Что сделать
**1)** Переведите на английский предложение из отрывка о Платонове: «Не мог Платонов не возлюбить Федорова как самого себя!»
**2)** К кому, согласно отрывку о Платонове, писатель очень близок по своей безапелляционной честности?

Отрывок из документа
*****
Вольно-невольно, но приходится признавать, что на одной стороне «Чевенгур» и «Котлован», на другой – многие достойнейшие тексты русской философской литературы, включая и «Путь жизни» Толстого, и духовные писания Гоголя, и, наверное, как это ни скорбно, искрометные «Смыслы жизни» Семена Франка и Евгения Трубецкого, так и не решившиеся на последнее слово правды, которое осмелился произнести Андрей Платонов. Это слово правды Платонова на бесконечность отстоит от той «художественной правды», которая, являясь искомой целью литературы, никогда не достигает последней глубины человека, его сокровенного.     

 

***

По своей безапелляционной честности в отношении к существующему положению вещей Платонов очень близок к Николаю Федорову с его бескомпромиссным, (но все же однобоким, заметим в скобках) осуждением «фарисейской морали», которая отравила всю «приличную» человеческую культуру. Не мог Платонов не возлюбить Федорова как самого себя! Ведь никто иной, как творец «философии общего дела» вопреки всем существующим нормам науки и вероучительным канонам, да и просто обывательским представлениям заявил о не должности смерти, попав, тем самым, в самое «святая святых» платоновского мирочувствия. Но, будучи хоть и с русской душой, но все ж поэтом и философом, а значит, мыслившим ностальгически, то есть метафизически, Платонов не мог отождествить горе человеческого существования исключительно со смертью, видя в последней еше и некую тайну, делавшую существование не просто мучительным (если бы виной всему была лишь одна смерть), но адски невыносимым, поскольку смерть не только зло, но и тайна.
*****
Исходные данные
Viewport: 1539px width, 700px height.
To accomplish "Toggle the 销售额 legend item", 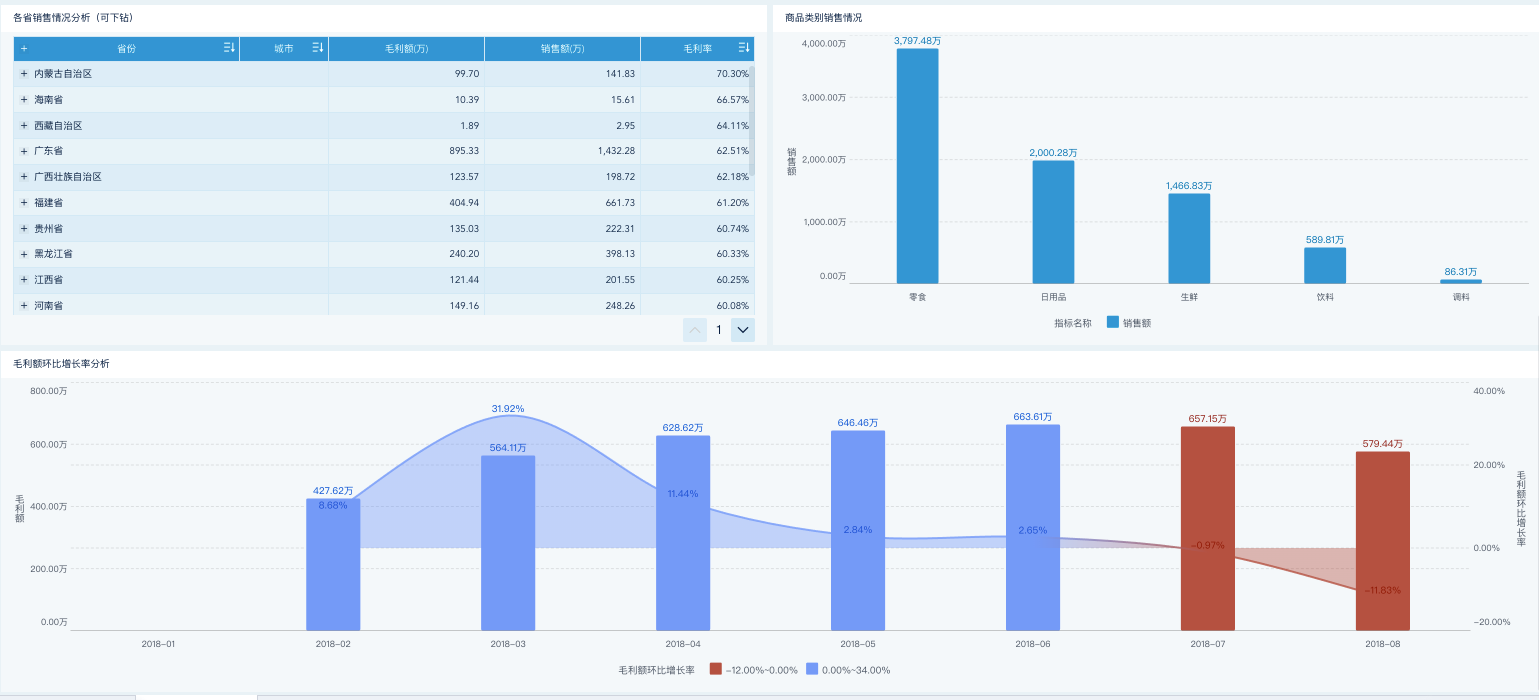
*****
Ответы на задания
**1)** Platonov could not help but love Fyodorov as himself!

**2)** К Николаю Федорову.